▸ **Set task**:
Extract every line below that contains the word "label", copying each one in full. Treat the match as case-sensitive.

──────── Records

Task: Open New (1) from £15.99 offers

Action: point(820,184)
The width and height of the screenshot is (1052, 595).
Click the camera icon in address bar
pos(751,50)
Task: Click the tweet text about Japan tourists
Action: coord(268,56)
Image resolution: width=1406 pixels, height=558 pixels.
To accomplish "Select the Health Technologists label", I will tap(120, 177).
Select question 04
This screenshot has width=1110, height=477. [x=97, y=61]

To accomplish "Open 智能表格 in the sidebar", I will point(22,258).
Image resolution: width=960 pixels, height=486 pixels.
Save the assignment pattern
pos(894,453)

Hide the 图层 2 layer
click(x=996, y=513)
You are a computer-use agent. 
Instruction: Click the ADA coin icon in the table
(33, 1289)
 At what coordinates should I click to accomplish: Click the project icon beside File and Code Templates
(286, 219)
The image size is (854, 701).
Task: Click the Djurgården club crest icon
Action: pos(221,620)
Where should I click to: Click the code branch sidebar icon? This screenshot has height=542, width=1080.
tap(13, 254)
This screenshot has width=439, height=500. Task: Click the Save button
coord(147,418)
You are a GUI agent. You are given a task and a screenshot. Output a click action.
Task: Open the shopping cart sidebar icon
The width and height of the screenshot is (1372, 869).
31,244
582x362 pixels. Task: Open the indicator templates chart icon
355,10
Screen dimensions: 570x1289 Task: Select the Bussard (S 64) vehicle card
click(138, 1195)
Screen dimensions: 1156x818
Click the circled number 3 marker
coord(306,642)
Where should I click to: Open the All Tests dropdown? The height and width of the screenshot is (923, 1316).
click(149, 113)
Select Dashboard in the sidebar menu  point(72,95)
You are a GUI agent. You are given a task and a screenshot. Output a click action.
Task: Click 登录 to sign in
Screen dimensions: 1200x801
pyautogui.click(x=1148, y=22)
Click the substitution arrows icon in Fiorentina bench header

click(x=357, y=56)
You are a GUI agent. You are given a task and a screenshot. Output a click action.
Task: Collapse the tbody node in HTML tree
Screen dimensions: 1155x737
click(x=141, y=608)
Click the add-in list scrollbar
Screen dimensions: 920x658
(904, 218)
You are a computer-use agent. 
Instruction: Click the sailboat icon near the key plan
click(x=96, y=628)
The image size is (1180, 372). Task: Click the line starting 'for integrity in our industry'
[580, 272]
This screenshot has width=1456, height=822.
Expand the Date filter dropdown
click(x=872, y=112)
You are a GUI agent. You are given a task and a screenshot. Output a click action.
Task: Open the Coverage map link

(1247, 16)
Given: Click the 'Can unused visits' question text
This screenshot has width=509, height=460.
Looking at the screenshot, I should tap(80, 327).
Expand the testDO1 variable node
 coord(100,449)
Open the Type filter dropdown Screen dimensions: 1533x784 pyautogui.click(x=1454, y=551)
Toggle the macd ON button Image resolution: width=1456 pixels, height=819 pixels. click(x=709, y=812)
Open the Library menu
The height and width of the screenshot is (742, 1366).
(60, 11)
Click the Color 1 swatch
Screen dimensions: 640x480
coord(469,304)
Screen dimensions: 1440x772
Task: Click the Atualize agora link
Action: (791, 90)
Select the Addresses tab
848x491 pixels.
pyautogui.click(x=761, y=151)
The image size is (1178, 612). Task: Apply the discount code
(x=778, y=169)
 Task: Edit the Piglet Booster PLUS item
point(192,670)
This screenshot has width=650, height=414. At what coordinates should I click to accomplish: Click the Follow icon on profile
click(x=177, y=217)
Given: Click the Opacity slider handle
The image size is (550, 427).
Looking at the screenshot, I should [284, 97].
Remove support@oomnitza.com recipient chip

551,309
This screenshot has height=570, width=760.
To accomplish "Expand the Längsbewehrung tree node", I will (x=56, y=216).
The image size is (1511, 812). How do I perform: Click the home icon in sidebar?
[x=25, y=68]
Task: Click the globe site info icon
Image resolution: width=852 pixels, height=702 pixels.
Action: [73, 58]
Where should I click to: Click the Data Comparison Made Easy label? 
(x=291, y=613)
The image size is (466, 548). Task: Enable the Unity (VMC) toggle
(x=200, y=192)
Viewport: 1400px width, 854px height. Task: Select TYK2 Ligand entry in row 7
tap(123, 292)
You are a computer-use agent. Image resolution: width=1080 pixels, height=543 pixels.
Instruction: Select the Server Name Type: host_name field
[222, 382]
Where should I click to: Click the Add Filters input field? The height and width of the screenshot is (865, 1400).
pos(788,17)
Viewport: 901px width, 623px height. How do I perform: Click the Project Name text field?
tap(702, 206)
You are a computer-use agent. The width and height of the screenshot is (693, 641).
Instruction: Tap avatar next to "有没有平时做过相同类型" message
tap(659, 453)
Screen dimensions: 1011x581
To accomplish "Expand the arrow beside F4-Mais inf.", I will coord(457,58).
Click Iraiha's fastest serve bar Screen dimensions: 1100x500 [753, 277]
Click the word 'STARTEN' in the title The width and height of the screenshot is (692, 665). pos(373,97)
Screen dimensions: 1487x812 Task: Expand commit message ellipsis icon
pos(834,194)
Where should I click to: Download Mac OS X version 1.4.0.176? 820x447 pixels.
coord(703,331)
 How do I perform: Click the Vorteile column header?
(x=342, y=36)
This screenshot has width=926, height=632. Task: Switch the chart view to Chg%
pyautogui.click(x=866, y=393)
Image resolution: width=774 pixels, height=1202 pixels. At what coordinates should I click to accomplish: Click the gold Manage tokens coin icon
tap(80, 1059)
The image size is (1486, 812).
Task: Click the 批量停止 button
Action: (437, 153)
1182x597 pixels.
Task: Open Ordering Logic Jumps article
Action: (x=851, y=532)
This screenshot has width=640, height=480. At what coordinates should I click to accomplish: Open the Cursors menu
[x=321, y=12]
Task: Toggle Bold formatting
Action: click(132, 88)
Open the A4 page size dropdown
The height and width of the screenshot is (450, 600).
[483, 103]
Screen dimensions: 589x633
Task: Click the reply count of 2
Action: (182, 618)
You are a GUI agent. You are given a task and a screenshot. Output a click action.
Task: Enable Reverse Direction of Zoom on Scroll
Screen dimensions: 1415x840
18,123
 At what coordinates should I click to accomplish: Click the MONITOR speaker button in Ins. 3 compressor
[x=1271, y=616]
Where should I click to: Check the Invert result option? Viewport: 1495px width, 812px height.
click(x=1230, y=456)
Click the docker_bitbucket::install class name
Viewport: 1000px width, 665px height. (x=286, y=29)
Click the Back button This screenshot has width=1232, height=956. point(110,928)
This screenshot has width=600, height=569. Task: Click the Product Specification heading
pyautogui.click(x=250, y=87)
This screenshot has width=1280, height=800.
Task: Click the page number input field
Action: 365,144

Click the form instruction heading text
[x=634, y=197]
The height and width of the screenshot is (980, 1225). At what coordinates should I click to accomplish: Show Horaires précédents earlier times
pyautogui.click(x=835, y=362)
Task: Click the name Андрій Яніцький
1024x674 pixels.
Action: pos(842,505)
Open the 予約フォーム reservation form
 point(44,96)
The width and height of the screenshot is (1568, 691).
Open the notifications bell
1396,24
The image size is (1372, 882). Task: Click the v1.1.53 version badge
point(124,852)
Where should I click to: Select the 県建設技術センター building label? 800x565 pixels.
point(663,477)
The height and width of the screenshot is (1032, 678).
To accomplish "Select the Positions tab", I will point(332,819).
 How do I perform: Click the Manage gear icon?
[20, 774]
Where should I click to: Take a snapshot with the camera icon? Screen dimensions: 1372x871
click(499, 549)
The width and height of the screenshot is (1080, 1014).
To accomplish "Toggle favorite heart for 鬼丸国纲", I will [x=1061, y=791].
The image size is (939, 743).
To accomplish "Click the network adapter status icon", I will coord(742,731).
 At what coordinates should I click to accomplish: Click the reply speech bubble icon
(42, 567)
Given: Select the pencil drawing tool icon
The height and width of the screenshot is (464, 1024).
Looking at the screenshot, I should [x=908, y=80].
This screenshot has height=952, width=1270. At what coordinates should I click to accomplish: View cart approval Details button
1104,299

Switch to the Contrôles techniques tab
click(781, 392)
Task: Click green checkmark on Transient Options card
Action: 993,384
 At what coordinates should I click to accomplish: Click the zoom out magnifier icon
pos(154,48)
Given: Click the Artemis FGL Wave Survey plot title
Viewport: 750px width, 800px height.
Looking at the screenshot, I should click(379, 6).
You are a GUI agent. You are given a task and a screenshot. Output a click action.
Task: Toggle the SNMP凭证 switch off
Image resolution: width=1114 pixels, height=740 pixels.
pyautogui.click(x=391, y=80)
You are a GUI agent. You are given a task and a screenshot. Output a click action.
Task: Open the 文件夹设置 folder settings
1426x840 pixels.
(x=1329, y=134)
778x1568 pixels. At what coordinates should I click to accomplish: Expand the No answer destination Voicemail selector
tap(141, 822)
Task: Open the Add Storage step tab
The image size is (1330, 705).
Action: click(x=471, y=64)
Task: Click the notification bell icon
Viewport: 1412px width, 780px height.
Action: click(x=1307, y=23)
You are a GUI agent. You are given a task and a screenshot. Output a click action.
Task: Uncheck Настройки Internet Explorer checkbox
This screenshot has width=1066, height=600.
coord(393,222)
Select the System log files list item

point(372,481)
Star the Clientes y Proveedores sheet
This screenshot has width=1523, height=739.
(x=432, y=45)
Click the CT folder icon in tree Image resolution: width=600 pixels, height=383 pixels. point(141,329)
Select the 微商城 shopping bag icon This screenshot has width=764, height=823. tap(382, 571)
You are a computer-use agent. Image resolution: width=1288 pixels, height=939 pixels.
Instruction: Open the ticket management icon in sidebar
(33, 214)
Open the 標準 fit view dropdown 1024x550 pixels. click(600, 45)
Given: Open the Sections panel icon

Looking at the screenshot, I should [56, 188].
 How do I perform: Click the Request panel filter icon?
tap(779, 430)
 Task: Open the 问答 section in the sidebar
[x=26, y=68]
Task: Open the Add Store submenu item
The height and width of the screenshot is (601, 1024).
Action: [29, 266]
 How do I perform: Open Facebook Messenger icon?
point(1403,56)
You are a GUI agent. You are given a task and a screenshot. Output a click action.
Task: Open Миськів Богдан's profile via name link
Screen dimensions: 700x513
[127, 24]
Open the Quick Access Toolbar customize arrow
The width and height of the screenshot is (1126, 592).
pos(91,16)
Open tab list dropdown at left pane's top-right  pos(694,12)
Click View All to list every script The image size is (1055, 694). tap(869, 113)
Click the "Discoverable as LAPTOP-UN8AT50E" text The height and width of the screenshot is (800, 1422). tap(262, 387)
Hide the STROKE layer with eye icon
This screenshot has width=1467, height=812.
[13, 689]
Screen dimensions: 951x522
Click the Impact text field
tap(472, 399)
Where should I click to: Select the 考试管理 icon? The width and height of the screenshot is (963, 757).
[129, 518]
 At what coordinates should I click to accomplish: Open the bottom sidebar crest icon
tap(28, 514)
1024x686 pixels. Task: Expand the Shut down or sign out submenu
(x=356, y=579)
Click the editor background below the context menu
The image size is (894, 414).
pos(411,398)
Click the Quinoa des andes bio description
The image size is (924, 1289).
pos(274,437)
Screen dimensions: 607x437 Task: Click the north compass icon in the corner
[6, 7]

────────────────

▸ **Complete response**:
To accomplish "Select the Health Technologists label", I will tap(120, 177).
Where should I click to: Click the Data Comparison Made Easy label? 
Where should I click to: Select the 県建設技術センター building label? 800x565 pixels.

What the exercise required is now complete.